This module will also visit the required film screening and analyse respective areas from each film, covering Screenwriting, Directing and Producing.

Personal and Professional Development 1
This non-assessed module is where you will periodically learn to draw from historical context, directors and methods of directing that inspire you. You will also begin to start a journal that looks at your initial aim and intended role in filmmaking. This is aimed at helping you understand which areas you find challenging, and which ones you excel at, in the collaborative aspect of filmmaking.

Film Practice II: Cinematography, Sound and Post-production — Introduction (20 CU)
This module will introduce you to the work field of the other concurrently running key disciplines of filmmaking, such as the collaborative efforts and work of directors of photography, production designers, camera operators, sound engineers, sound designers and film editors.
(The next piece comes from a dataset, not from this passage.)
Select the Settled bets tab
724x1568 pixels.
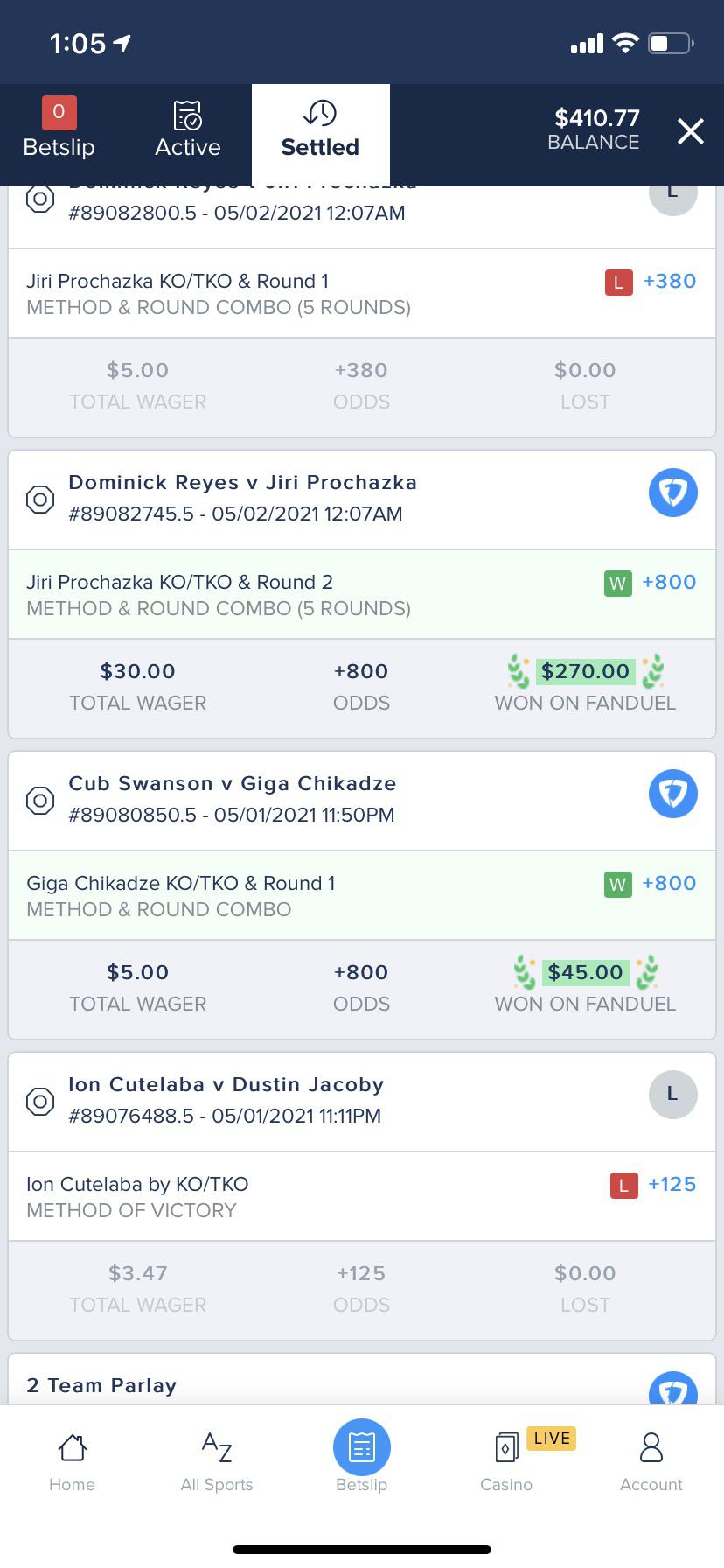tap(320, 131)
In the module component of Cinematography, Introduction to Camera and Lighting, you will learn about the creative responsibilities of the cinematographer from the use of the lenses, the range of frame sizes, focal length, screen ratios and formats. Through hands-on practice, you will familiarise yourself with the function of the camera and basic lighting. You will also understand the importance of safety measures prior to setting up any practical exercise.

In the sub-component of Cinematography, Production Design and Introduction to Production Design will initiate you into the world of production design, while experimenting with film vocabulary. This module component will introduce the design process and practical issues involved in realising a creative vision. During these sessions, you will consider the close relationship between the director, production designer and cinematographer.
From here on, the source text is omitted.